Полицай, похоже, присел возле него на корточки — Войтик почувствовал это по усталому, натужному дыханию рядом — и принялся снимать с него ботинки. Один содрал силой, не расшнуровывая, на другом сначала разорвал пальцами его узловатые завязки. И тут, наверное, ему что-то послышалось, полицай насторожился, зло, гадко выругался:
— Твою мать… Жив еще!
— Стрельни, и айда! — донеслось издали, это был голос все того же Дробины.
Рядом клацнул затвор, и Войтик успел только вздрогнуть от огненно слепящей молнии, сверкнувшей в лицо…
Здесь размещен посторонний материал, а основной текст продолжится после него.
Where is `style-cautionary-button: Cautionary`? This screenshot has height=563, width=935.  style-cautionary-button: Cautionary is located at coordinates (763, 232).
* * *Краем мутной широкой лужи Сущеня благополучно перешел шоссе, перескочил неглубокую канаву и с усилием взобрался на противоположный травянистый откос. Сзади и на дороге все было тихо, издали в тумане его не могли заметить, а вблизи вроде никого нигде не было. Лес остался за выемкой; на этой же стороне шоссе сразу за телеграфными столбами с жиденьким кустарником внизу начинался неширокий сенокосный участок. За ним в тумане серела гривка ольшаника, там, помнил Сущеня, протекала речушка Ресса. Чтобы скорее отдалиться от шоссе, Сущеня припустил напрямик, по сенокосу, полагая, что Войтик скоро догонит его. Однако Войтик пока не догонял, и он поспешил укрыться в редком кустарничке, где на голом пригорке свалил с себя Бурова. Далее шел пологий склон с мелколесьем, и внизу мерцал сквозь туман неширокий поворот реки. Предстояло искать, где через нее переправиться. Но сперва надо было подождать Войтика.
Только Сущеня с облегчением распрямился возле распластанного тела Бурова, как сзади на шоссе раздался приглушенный вскрик, непонятный, но, как показалось Сущене, угрожающе-требовательный, и тут же мелко протрещала очередь, за ней вторая и третья. Сущеня сначала пригнулся, припал к земле, затем, вспомнив про свой наган, дрожащими руками выдрал его из кармана. Некоторое время он не мог понять, что надо делать — затаиться, удирать или бежать выручать Войтика, который наверняка попал в западню. В промежутках между очередями послышалось несколько выкриков, только отсюда он ничего разобрать не мог, не понять даже было, на каком языке кричали. К счастью, однако, крики не приближались, раздаваясь в выемке, там же трещали и выстрелы; пуль здесь не было слышно, значит, стреляли не в эту сторону. Наконец Сущеня решился и, крадучись, с наганом в руке высунулся из ольшаника.
Едва различимая в туманных сумерках сенокосная луговина лежала пустой, Войтика нигде не было, и Сущеня опять забеспокоился: что же ему делать?